What are preventive services?
- Preventive care helps to keep you from getting sick in the first place. The ACA makes it easier for you and your family to get preventive care so you can stay healthier and on top of things.
- All Healthcare Insurance Marketplace plans must cover an extensive list of preventive services at no cost to you. Preventive Services are routine healthcare that includes screenings, check-ups and patient counseling to prevent illness and disease. Examples of preventive services are mammograms, colonoscopies, blood pressure screenings, many vaccines and important screenings for cancer, diabetes and more.
What is guaranteed coverage?
- Guaranteed coverage means that everyone can buy health insurance. Before the new health care law, millions of Americans could not get health insurance because they had a pre-existing condition. Pre-existing conditions could include many physical and mental health illnesses or injuries (even if they were in the past), being pregnant or being born with a disability.
- Now you can buy health insurance no matter what the health problems you have now or have had in the past.
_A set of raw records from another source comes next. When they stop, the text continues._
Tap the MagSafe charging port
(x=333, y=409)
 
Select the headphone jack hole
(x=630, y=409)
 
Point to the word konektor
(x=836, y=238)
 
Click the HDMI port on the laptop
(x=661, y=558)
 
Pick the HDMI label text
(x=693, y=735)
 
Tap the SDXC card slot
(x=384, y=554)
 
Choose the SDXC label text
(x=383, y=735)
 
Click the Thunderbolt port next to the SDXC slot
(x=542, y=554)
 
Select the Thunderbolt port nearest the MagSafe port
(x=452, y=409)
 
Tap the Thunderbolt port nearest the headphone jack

Health insurance companies are not allowed to refuse to sell you insurance or charge you higher fees because you are sick now or have been in the past. The guarantee means you can buy health insurance.
- Guaranteed coverage does not apply to newly available Short-Term Plans, which do not need to comply with the consumer protections included in the ACA. These plans are only sold outside of the Marketplace and do not meet “Minimum Essential Coverage”.
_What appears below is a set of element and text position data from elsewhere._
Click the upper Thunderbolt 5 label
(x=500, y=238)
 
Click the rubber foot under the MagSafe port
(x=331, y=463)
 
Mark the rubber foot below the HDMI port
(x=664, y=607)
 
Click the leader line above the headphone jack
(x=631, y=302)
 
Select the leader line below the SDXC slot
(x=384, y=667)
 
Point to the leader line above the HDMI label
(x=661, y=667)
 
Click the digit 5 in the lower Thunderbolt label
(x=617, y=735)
Is dental or vision care available through the Marketplace?
- Dental and vision coverage is an essential health benefit, primarily for children. This means it must be available to your children as part of a health plan purchased through the Marketplace.
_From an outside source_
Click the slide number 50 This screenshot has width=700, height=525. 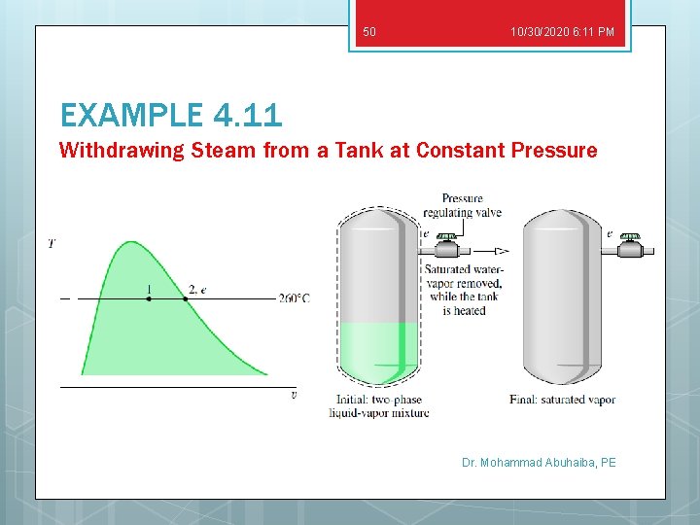(368, 32)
- Health plans are not required to offer dental or vision benefits to adults. However, there will be some health insurance options that do include dental and vision coverage for adults.
- Through the Marketplace, you’ll be able to see which plans include dental and vision when you compare the benefits and prices. If a health plan includes dental and vision coverage, you will pay one single monthly premium for everything under that health plan.
- In some cases, stand-alone dental and vision plans will be offered. You may want to choose this option in addition to the health insurance plan you select if this makes more sense for you and your budget. If you choose a separate dental or vision plan, you’ll pay a separate, additional premium for those plans.
What if I’m pregnant or plan to get pregnant?
Pregnancy is no longer considered a pre-existing condition, so you’ll have guaranteed coverage. All plans offered through the Healthcare Insurance Marketplace cover pregnancy and childbirth, as well as breast-feeding support and supplies and infant care. If you get a health plan through the Marketplace, coverage for your pregnancy and baby care can start as soon as January 1, 2024. You can apply as soon as November 1, 2023. Outside of open enrollment, once the baby is born you may apply for health insurance through the Marketplace under a Special Enrollment Period. Medicaid is also an important source of health coverage for many low-income pregnant women, and if you are eligible, you can enroll at any time.